Such sentiments are common among commercial and academic medical researchers alike, despite efforts during the past decade by both the British government and the European Union to simplify, clarify and strengthen the framework for conducting clinical trials.
The UK has historically held a position that far outstrips the size of its economy or population. That reflects the long-standing presence of pharmaceutical companies, leading academic researchers and the high quality provided by the National Health Service. Yet many see its status ever more under threat, as developing countries in particular claim a growing share of clinical trials around the world.
One reason is the exhaustive approvals process required to begin any study in the UK, which makes recruitment into trials slow, costly and laborious. That defers results, delaying access to patients of new medicines and reducing the financial incentives for their development by eating into their remaining patent life before they are even authorised for use.
Regulators must scrutinise the benefits of any treatment under test to ensure they outweigh the risks. But ethical and research approvals are also required from both the NHS centrally and – in the latter case – from individual trusts around the country, each with its own procedures, timetables and potentially different conclusions.
Quintiles, a clinical research organisation undertaking work for many drug companies, says that the average time taken from initial notification of a trial to a first visit to recruit patients in the UK was 173 days in 2007, up from 101 in 2006. In the US, the process takes a few weeks.
Adrienne Clarke, an executive at GlaxoSmithKline, is proud that the UK “arm” of a multi-country cardio-vascular drug trial recruited ahead of schedule recently. “We hit our targets,” she said. But she concedes that it also reflected low expectations: her objective was 300 patients, compared with 1,000 in Germany.
A second factor hindering trials in the UK is cost, which is higher than many other west European – let alone developing – countries. It also varies between NHS trusts, each of which charges different fees without much transparency or logic. Despite exhortations, they have no financial incentives to encourage research.
“One might charge you £300 just for a photocopy of a certificate while another will do it for free,” says Emma Radway-Bright, of the Association of the British Pharmaceutical Industry, the trade body. “The UK is expensive and there is a lot of variation.”
A third problem is recruitment of suitable participants. A growing number of poorer countries in eastern Europe, Asia and Latin America now offer low-cost networks of high-quality doctors – many trained in the UK – with a large pool of “treatment-naïve patients” keen to gain access to experimental new drugs. That makes finding volunteers willing to participate in trials rapid, speeding up trial results.
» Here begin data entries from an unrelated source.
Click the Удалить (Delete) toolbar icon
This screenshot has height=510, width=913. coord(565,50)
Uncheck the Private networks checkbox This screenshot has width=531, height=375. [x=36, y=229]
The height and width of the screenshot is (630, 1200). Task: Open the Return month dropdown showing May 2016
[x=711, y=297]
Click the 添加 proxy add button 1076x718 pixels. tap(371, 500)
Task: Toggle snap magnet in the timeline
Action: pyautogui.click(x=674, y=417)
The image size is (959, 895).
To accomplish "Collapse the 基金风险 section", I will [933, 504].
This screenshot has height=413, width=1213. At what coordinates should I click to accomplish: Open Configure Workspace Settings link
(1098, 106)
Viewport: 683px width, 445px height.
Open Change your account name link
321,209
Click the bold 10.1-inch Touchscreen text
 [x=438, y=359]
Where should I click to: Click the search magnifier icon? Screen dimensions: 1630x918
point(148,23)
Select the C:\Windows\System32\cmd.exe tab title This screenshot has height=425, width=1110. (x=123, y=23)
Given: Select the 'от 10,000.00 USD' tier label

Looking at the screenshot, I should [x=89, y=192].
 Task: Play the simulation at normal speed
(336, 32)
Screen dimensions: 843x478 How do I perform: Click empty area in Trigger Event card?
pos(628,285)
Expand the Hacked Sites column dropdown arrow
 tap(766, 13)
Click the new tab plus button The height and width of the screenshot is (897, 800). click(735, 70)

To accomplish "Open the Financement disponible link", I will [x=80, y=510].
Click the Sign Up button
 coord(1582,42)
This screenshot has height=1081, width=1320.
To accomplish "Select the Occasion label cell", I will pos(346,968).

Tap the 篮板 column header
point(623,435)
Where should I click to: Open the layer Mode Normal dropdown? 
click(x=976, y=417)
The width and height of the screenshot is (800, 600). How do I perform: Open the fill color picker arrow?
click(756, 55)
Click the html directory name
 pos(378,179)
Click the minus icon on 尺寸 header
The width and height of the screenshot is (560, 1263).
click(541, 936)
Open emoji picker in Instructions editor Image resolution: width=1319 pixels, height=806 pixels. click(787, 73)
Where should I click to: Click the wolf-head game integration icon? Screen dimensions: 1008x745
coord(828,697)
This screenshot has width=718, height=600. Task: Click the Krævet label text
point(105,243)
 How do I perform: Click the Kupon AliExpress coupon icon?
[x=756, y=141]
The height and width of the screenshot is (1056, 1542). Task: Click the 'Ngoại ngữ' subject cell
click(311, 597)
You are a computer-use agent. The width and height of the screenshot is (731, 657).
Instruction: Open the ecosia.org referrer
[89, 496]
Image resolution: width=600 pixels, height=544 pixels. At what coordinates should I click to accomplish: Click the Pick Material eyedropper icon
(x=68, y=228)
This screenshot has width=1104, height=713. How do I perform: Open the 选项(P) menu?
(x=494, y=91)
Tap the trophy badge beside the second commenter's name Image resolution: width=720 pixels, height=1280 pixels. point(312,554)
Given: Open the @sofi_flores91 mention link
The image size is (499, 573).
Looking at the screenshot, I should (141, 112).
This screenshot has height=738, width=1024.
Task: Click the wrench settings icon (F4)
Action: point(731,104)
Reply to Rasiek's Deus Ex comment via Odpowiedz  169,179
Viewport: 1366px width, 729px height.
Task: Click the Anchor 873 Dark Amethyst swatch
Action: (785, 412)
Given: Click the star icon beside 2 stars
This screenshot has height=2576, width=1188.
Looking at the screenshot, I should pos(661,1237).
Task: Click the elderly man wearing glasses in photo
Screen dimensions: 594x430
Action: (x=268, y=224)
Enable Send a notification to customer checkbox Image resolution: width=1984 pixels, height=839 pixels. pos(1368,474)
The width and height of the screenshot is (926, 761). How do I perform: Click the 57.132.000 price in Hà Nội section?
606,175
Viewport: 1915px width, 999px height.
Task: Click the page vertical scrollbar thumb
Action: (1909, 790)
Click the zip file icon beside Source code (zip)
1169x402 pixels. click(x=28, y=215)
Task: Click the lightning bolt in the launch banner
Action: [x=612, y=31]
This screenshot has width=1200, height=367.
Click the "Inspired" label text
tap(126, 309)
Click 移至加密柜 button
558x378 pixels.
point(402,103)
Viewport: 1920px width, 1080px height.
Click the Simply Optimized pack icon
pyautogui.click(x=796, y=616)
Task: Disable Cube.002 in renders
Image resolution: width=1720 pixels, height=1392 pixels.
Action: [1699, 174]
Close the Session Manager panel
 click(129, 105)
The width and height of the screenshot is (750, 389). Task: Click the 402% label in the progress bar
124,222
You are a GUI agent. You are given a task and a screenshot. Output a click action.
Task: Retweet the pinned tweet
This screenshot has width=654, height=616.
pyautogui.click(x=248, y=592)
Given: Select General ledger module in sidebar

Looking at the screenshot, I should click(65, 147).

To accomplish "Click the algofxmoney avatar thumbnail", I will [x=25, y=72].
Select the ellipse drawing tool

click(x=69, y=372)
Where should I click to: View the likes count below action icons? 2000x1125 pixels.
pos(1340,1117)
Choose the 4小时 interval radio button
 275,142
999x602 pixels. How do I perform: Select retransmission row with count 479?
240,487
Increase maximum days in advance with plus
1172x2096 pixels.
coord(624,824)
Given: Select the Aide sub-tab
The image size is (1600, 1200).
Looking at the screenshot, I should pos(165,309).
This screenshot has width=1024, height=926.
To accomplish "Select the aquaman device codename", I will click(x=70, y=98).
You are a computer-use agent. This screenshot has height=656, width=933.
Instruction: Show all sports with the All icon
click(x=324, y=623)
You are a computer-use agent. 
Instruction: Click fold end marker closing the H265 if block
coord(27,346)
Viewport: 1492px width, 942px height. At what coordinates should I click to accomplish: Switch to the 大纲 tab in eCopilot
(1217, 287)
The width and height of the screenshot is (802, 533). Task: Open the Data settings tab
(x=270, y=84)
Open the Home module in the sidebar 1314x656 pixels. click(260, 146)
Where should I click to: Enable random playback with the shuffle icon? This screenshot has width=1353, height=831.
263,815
In the UK, by contrast, high standards of care and patients’ suspicions of trials makes recruitment slower. Companies are also discouraged by a growing reluctance of the NHS to approve and pay for innovative but expensive medicines, in turn reducing the knowledge of doctors traditionally seen as world-class “key opinion leaders”.
A senior executive at one multinational company describes how he was recently forced to pay not only for doctors’ time and the costs of his own experimental drug in a UK trial but also to buy the “gold standard” drug against which he was trying to compare it: a product approved by regulators and used abroad but not available on the NHS.
Kent Woods, head of the Medicines and Healthcare Products Regulatory Agency, cautions that any decline in the number of trials may reflect a slowdown in scientific innovation as well.
“Not all trials are of sufficient quality to get published or change practice,” he adds.
He argues that more sophisticated data are required to measure the true value of clinical studies and the numbers of patients enrolled.